Jevin dan Rinni ‘Soundwave’ Buka-Bukaan Soal Pengalaman Jelek Mereka di Masa Lalu

Seseorang nggak akan sukses, kalau dia nggak pernah gagal atau mengalami cobaan. Belajar naik sepeda aja belum “sah” kalau belum jatuh dan lecet-lecet!

Gimana dengan Jevin Julian dan Rinni Wulandari dari Soundwave? Apakah kesuksesan mereka juga didapat dari “lecet-lecet”? Pastinya.

Simak cerita mereka, ketika Youthmanual bertanya ke masing-masing Jevin dan Rinni, apa, sih, cobaan terbesar dalam hidup kamu sejauh ini, dan gimana cara kamu bangkit lagi?

Jevin, yang seorang alumni SMA 98, Jakarta Timur, bercerita,

“Waktu SMA, nggak tau kenapa, gue pernah dimusuhin oleh dua angkatan—angkatan gue dan angkatan di bawah gue—dari mulai gue kelas 2 SMA, sampai gue lulus!

Di periode itu, gue sama sekali nggak punya temen di sekolah.

Memang, sih, setelah dipikir-pikir, dulu gue adalah orang yang sangat egois dan cuek. Pokoknya mau menang sendiri, lah. Waktu SMP, gue punya sahabat namanya Zola. Kami deket banget, bahkan selalu duduk sebangku, dari kelas 1 sampai 3 SMP.

Pas kelas 1 SMA, gue sedikit bermasalah sama Zola. Masalahnya sebenarnya sepele, Zola ngebohongin gue sedikit. Tapi gue marahnya bukan main, sampai gue ngajakin dia ribut, dan gue pukul! Pokoknya parah, deh.

Nah, pas kelas 2 SMA, kayaknya gue kena karma. Gue tiba-tiba dimusuhin sama seluruh sekolah, sampai gue lulus.

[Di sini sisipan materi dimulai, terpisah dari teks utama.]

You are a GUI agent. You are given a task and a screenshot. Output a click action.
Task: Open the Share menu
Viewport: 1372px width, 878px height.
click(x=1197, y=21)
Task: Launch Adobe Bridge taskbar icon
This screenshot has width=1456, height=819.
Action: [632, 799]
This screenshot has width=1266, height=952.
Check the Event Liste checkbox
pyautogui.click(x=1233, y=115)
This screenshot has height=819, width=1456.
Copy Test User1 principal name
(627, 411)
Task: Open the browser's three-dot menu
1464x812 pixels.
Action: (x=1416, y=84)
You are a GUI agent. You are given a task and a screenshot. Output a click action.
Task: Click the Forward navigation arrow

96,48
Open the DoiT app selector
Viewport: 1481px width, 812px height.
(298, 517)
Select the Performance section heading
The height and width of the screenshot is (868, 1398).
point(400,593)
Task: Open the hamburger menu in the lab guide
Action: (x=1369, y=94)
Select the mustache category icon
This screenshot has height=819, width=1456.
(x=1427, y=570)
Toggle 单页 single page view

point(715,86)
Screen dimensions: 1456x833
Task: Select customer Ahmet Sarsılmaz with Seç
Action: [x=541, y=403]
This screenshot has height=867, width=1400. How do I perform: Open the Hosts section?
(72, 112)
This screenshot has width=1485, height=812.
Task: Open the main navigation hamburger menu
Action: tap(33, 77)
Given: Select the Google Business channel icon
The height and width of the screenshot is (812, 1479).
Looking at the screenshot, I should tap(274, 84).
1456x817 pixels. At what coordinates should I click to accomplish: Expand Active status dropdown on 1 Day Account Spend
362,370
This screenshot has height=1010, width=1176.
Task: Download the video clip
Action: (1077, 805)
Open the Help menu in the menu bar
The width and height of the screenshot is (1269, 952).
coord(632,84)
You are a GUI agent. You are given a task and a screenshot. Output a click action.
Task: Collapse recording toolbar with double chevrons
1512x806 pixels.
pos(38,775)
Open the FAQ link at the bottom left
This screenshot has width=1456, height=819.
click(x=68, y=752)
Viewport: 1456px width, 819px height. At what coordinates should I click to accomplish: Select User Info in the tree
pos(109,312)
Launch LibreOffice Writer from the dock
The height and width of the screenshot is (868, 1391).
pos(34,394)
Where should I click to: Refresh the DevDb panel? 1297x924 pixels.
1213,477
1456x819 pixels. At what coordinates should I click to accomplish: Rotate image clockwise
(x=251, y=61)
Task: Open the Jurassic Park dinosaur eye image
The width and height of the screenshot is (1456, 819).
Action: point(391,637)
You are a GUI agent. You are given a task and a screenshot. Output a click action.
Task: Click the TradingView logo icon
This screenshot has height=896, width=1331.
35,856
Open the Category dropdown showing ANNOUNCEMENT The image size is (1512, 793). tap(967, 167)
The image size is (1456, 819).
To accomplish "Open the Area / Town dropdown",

Periode itu menyedihkan banget, lho. Gue dimusuhin, nggak punya teman, dan pas lagi sedih-sedihnya, tiba-tiba gue diputusin pacar, pula! Waaah, gilaaa…

Pokoknya gue stress gila-gilaan, sampai akhirnya gue ketemu teman SMP gue yang lain lagi, namanya Tomi.

Pas SMA, Tomi bersekolah di Taruna Nusantara, Magelang. Suatu hari, dia datang ke Jakarta dan ngajak gue nongkrong bareng.

Pas ketemuan, dia nanya, ‘Jev, gue denger lo lagi dimusuhin?’

Gue bilang, ‘Iya, nih. Tapi elo, kok, malah ngajak gue pergi? Ngajak gue main? Gue kan lagi dimusuhin, Tom!’ Dan padahal Tomi juga berteman dengan orang-orang yang musuhin gue.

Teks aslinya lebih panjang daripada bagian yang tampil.